I leaned and gave her a peck on each cheek. In the enclosed space of the groceries aisle, her smell was ripe and farty like old cheese, with a faint hint of Chanel N°5. I could see the looks on the faces of the other shoppers as they backed away and let her through. They thought she was just a bag lady, a batty-woman. They didn’t know she collected books and listened to the great Russian composers.

“Plenty good bargains today, darlink!” Her voice was breathless with excitement. “One minute full price, next minute half price—same thing, no difference. Always tastes better when you pay less, isn’t it?”

“You should meet my mum. She always likes a bargain. She says it’s because of the war.”

I guessed she was a bit older than Mum—in her late seventies, maybe. More wrinkled, but more energetic. She was of the age when she should have been wearing those extra-wide-fitting bootees held on with Velcro, but in fact she was tottering about daintily on peep-toe high-heeled shoes like a lady of style, the grubby toes of her grey-white cotton ankle socks poking out in front.

“Not only the war, darlink. I heff learnt in my life to make the ends meet. A hard life is a good teacher, isn’t it?”

Her cheeks were flushed, her eyes focused and alert, her brow slightly furrowed with the effort of mental arithmetic as the new labels were stuck on top of the old.

“Come on, Georgine—you must grebbit!”

I squeezed in beside one of the big ladies and grabbed at a passing chicken korma, reduced from £2.99 to £1.49. Mum would have been proud of me.

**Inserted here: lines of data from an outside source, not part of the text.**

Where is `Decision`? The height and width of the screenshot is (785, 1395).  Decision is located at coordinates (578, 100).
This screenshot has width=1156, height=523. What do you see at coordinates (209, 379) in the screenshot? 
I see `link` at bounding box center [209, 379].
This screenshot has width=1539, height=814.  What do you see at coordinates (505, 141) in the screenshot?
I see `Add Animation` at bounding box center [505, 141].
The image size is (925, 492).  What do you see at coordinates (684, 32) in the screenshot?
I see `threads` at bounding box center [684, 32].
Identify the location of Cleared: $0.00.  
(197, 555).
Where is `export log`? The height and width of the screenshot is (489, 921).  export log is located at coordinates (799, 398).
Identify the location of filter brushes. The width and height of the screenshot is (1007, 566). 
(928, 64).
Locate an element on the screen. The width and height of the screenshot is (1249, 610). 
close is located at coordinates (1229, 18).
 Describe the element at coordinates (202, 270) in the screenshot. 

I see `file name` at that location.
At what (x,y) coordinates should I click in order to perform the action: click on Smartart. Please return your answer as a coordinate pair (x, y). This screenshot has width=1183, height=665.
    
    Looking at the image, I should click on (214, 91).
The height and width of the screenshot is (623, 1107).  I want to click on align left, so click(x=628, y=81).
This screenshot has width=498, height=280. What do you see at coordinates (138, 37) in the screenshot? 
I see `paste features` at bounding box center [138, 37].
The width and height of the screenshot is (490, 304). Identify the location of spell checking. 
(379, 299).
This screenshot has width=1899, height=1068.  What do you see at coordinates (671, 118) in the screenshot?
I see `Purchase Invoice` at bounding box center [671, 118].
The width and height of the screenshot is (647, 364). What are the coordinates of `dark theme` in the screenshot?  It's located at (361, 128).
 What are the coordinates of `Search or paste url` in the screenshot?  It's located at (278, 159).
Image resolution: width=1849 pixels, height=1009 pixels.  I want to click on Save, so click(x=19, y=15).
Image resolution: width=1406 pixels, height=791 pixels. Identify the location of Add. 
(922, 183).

“You heff to be quick! You like sossedge? Here!”

Mrs Shapiro snatched a pack of sausages reduced to 59p out of the hand of a bewildered pensioner, and tossed it into my basket.

“Oh…thanks.”

They looked unappetisingly pink. Seizing me by the wrist, she pulled me towards her and whispered in my ear, “Is okay. Jewish. No sossedge.” The pensioner was still staring at the sausages in my basket.

“You Jewish also, Georgine?” She must have noticed me eyeing the sausages with distate.

“No. Not Jewish. Yorkshire.”

“Ach, so. Never mind. Can’t help it.”

“Have you been playing the records, Mrs Shapiro? Are they all right? Not too scratched?”

“Great records. Glinka. Rimsky-Korsakov. Mussorgsky. Such a music. Take you straight up into heaven.” Her bony hands spread theatrically in the air, the rings glittering, the varnished fingernails bright like little bunches of cherries.

Close up I saw that the red highlights in her cheeks, which I’d mistaken for a flush of excitement, were actually two circles of rouge, one with a clear thumbprint in the middle.

“Shostakovich. Prokofiev. Myakovsky. My Arti has played with them all.”

“Who’s Arti?” I asked, but she was distracted by a 19p quiche Lorraine.

I didn’t like to admit that classical music wasn’t my thing—I always thought of it as Rip’s look-at-me-I’m-doing-the-hoovering music. I’m a Bruce Springsteen and Joan Armatrading fan myself.

“I don’t think I have much of an ear for music.”

Rip used to tease me that I was tone deaf and even my singing-in-the-bath efforts were painful to the cultivated ear.

“Not all great art is for the messes, darlink. But you would like to learn, would you?” She batted her azure eyelids. “I will play for you. You like the fish?”